Compliance Perspective – Abuse:
The Compliance Officer, Risk Manager, Administrator, and Compliance Committee must ensure that the facility’s policies and procedures adequately address prohibited possession on the facility’s premises of any items that may be used as offensive or defensive weapons by staff, residents or visitors, e.g., pepper spray, animal repellent, knives, or firearms. It is critical that staff receive training on responding to active shooter situations and other occurrences where an individual has obtained and misused a device, and on the prohibited possession of these items and substances on the premises. Include in the training what to do when prohibited devices and/or substances are found and how and to whom they should be reported. Education for residents and their family members can be presented either individually or through the Resident and Family Councils. Together the Compliance Officer, DON, and others as appropriate can develop and implement an audit designed to identify any prohibited items and substances that may be in a resident’s possession. Items discovered should be removed and reported to the Compliance Officer, DON, and the Administrator.
Firefighters needed to wear scuba gear when they were called to the assisted living center after a resident, disgruntled over the care he received, sprayed a male staff member with the bear repellent he had purchased online.
Ironically, there is a sign posted outside the assisted living center prohibiting guns, but there is no sign posted prohibiting anyone from discharging a powerful, smelly, pepper-like bear repellent in the facility.

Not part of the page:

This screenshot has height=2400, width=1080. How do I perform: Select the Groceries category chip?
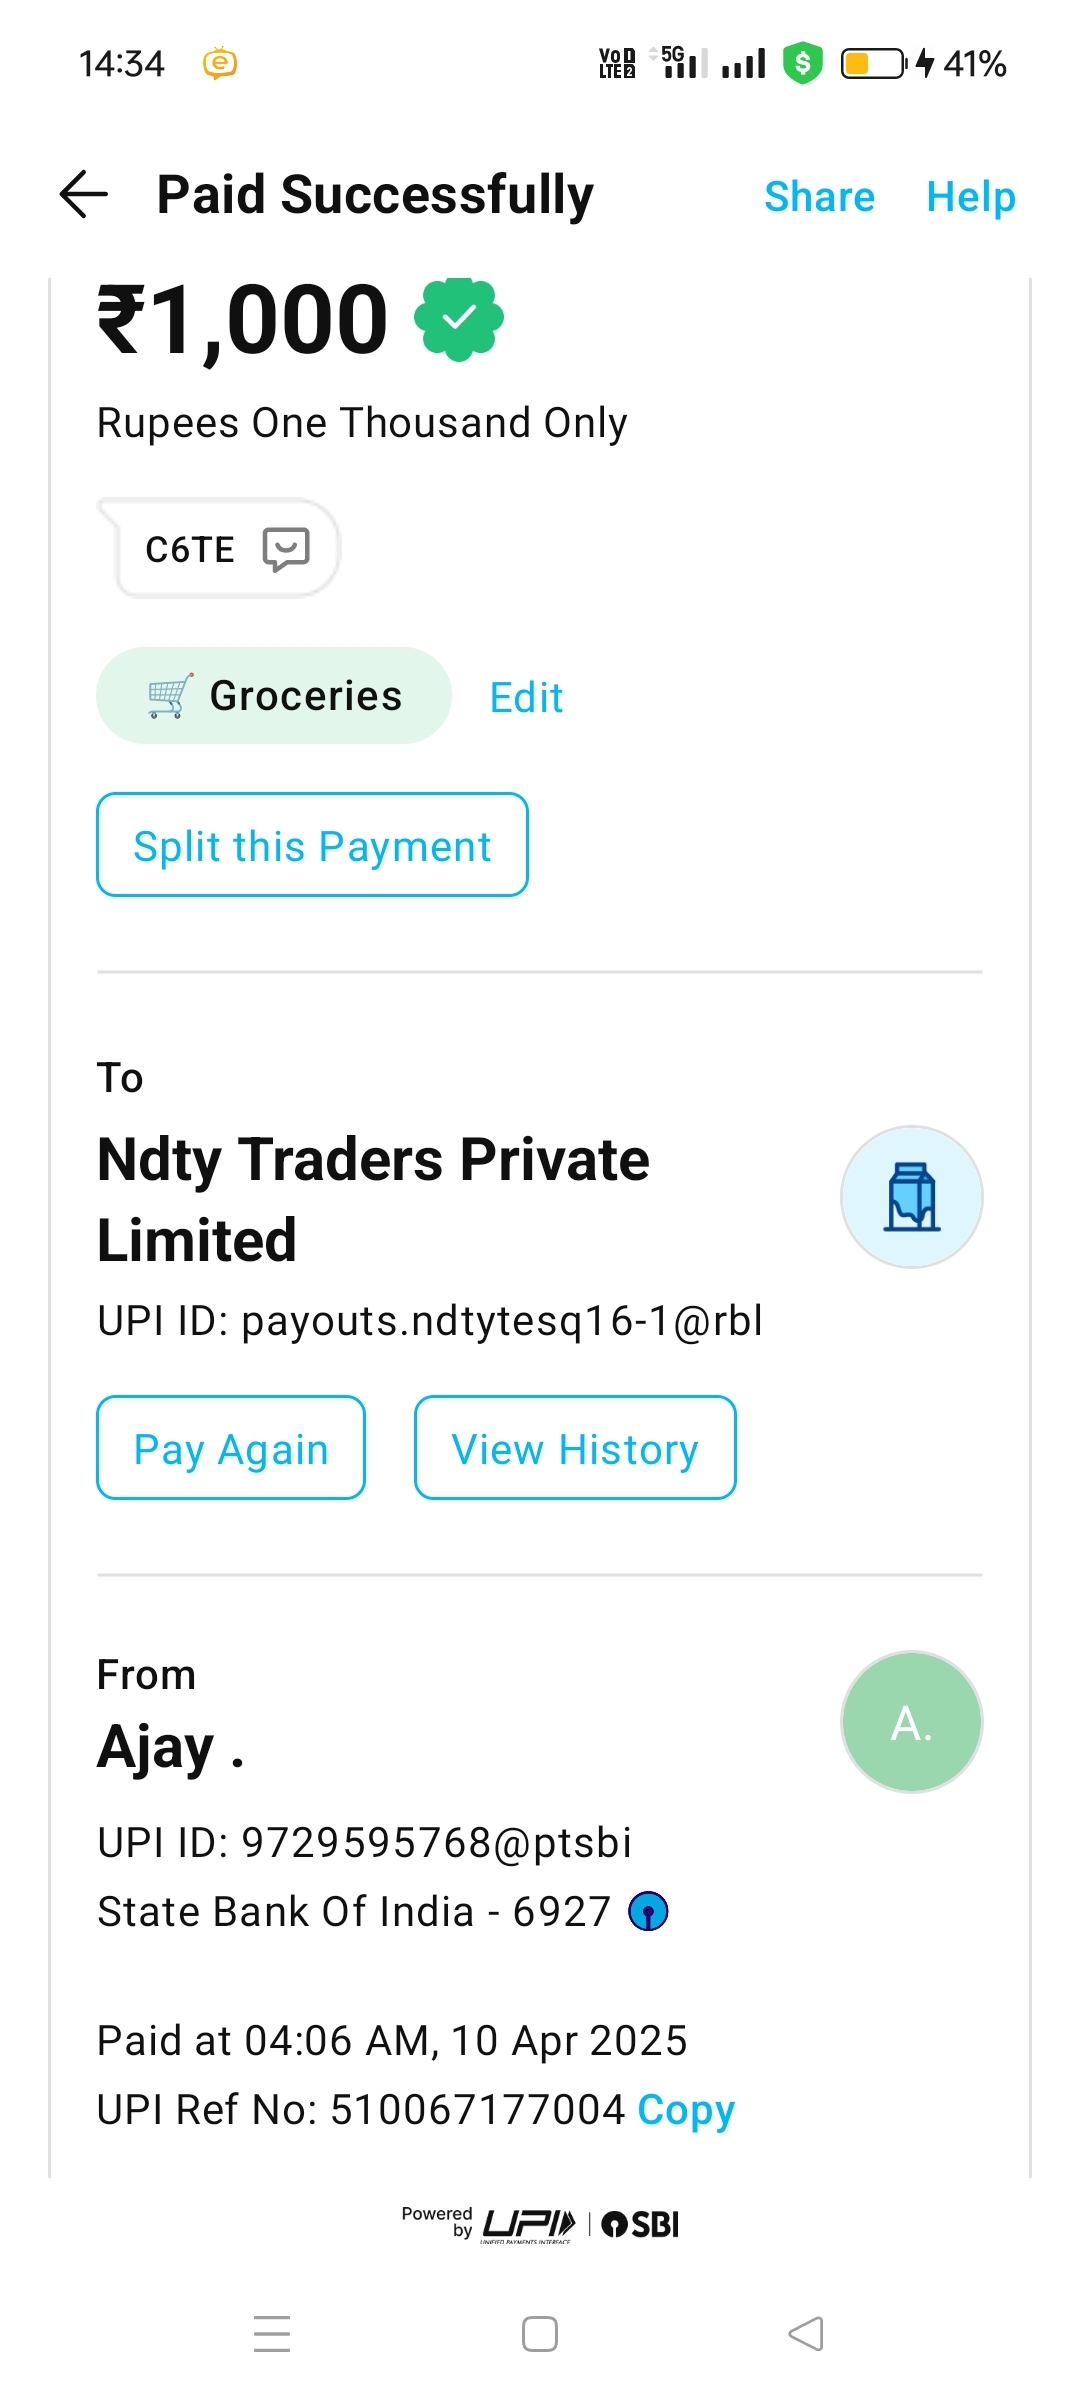click(305, 696)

The bear repellent contained Capsaicin (a pepper-like substance) and caused the sprayed staff member and several other staff members to need to be taken to the emergency room for treatment. The residents in the center had to be evacuated to a nearby facility and kept away from the building for several hours.
Called the “Frontiersman” the bear repellent is publicized by its manufacturer as having an “industry-topping range of 35 feet, a dual-propellant delivery system, a 9.2-ounce capacity and the capability of discharging 1.84 ounces of spray per second when it was discharged.”
Although it has been compared to a pepper spray, “The National Park Service says bear spray is normally used to stop aggressive behavior in bears and is not the same as human pepper spray.”
This incident occurred on May 22, and the resident has relocated to another facility in another state. It is not known whether the resident involved in the incident has Alzheimer’s disease or another illness that could have impaired his judgment.
The police chief reports that an arrest warrant has been issued and the County Attorney’s Office will be approached regarding the seeking of a possible grand jury indictment on a possible charge that ranges from disorderly conduct to felony assault. A Class A felony “alleging public exposure to a toxic substance along with the evacuation” may be punishable for between 7.5 to 15-years imprisonment.